■ What the task asks ■
Shift the coordinates in the answers up by 147 and give the records again, requests included, between the lines holding "The width and height of the screenshot is (1287, 810)." and "point(182,93)", inclusive.

* START Provided material *

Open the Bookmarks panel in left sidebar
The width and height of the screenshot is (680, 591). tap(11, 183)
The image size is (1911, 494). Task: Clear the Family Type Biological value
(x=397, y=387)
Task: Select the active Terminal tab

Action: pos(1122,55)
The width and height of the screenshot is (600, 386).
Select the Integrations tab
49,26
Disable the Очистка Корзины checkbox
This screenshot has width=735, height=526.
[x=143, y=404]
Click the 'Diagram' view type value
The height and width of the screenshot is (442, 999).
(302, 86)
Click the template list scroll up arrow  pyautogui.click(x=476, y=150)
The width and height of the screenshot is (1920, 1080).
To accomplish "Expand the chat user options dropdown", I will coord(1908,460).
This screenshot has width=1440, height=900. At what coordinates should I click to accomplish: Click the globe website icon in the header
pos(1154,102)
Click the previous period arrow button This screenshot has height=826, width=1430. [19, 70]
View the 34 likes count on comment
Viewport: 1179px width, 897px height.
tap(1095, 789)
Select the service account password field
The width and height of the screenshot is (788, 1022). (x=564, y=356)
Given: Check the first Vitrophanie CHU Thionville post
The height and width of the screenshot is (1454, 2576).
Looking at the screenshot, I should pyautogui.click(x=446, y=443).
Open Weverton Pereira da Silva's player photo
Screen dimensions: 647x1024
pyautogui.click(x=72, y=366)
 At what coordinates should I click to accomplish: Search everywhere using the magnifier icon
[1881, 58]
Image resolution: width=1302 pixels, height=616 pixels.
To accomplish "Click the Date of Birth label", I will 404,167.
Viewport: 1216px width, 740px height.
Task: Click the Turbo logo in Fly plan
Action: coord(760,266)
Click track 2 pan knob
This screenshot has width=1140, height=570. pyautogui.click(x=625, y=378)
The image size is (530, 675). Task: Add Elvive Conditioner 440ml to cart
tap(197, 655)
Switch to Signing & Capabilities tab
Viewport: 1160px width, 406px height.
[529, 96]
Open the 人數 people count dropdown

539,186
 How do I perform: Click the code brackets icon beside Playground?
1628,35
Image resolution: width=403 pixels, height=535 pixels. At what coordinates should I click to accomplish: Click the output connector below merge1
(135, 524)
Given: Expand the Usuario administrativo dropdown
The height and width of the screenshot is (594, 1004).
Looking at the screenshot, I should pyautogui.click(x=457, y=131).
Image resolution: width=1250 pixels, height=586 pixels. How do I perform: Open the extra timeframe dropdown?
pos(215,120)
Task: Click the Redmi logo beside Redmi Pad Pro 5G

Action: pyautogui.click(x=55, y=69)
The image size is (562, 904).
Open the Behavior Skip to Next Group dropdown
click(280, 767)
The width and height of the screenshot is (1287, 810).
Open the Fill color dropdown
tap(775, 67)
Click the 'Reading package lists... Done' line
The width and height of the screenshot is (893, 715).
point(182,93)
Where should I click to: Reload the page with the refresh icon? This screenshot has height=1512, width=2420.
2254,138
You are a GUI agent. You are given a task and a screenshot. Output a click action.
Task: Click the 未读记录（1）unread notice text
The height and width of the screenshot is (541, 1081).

* END Provided material *

■ Finished exercise ■
The width and height of the screenshot is (1287, 810).
Open the Fill color dropdown
tap(922, 214)
Click the 'Reading package lists... Done' line
The width and height of the screenshot is (893, 715).
point(329,240)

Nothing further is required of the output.